Find the lines below in which the string "computer" occurs. Copy each one.
=== Begin Enclosure ===
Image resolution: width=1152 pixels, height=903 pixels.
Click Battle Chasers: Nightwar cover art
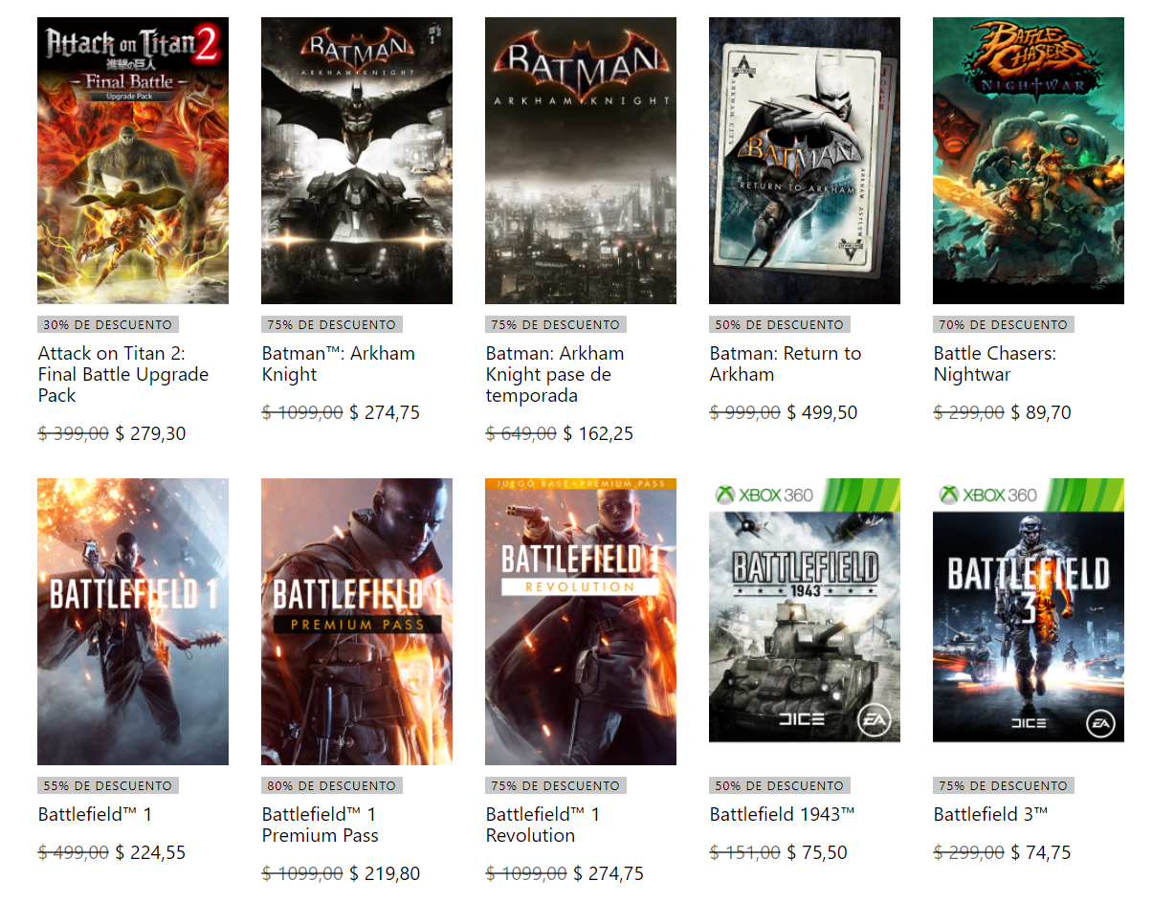(x=1029, y=161)
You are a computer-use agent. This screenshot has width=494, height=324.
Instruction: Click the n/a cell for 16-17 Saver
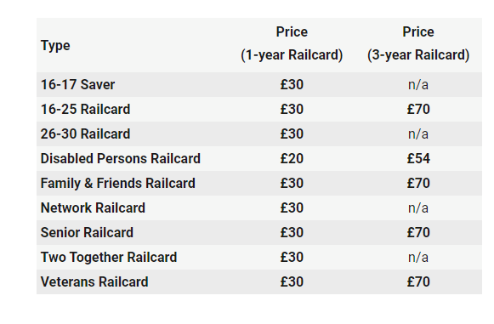tap(418, 85)
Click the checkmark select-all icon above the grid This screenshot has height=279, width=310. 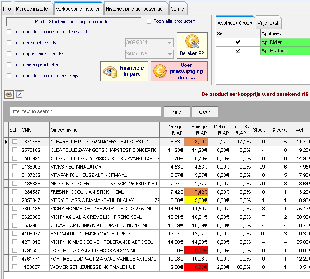pos(19,95)
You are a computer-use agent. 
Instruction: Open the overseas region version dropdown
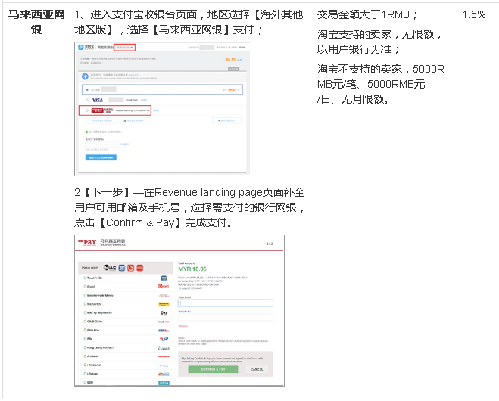click(x=124, y=48)
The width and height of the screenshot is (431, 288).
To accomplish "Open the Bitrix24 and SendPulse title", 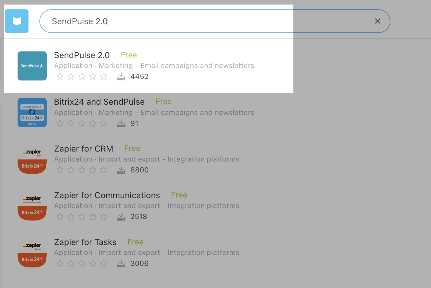I will [x=99, y=102].
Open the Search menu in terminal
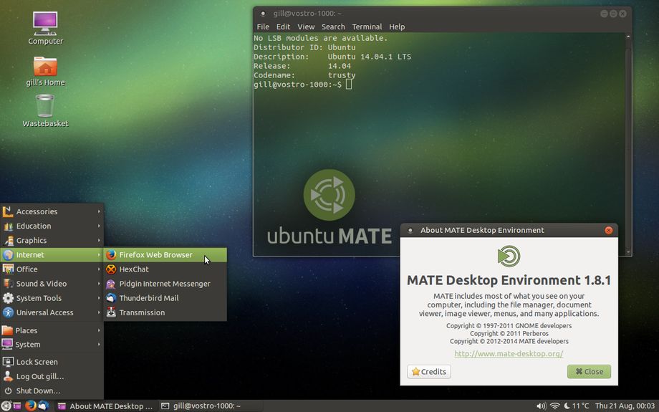Screen dimensions: 659x412 [333, 27]
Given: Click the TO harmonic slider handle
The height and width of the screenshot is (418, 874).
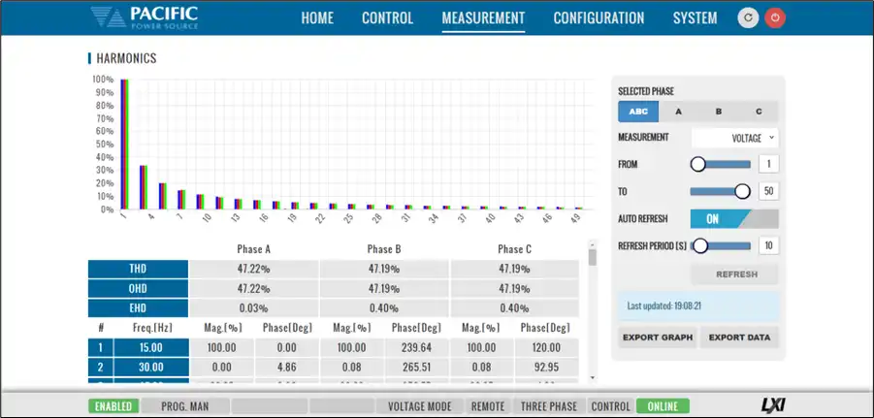Looking at the screenshot, I should [743, 191].
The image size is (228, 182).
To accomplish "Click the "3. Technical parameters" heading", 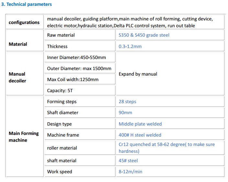I will [27, 4].
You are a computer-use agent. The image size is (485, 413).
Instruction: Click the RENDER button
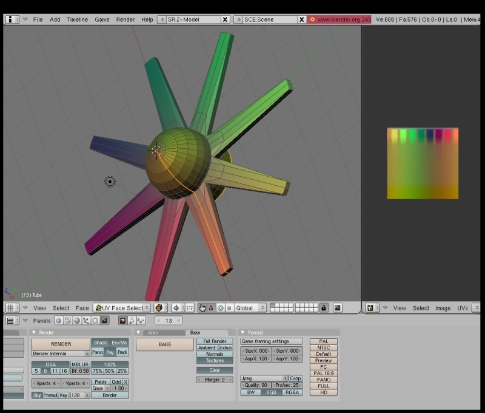(61, 344)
=== End Enclosure ===
**RESPONSE:**
You are a computer-use agent. This screenshot has width=494, height=324.
You are a computer-use agent. 
You are a computer-use agent. The image size is (485, 413).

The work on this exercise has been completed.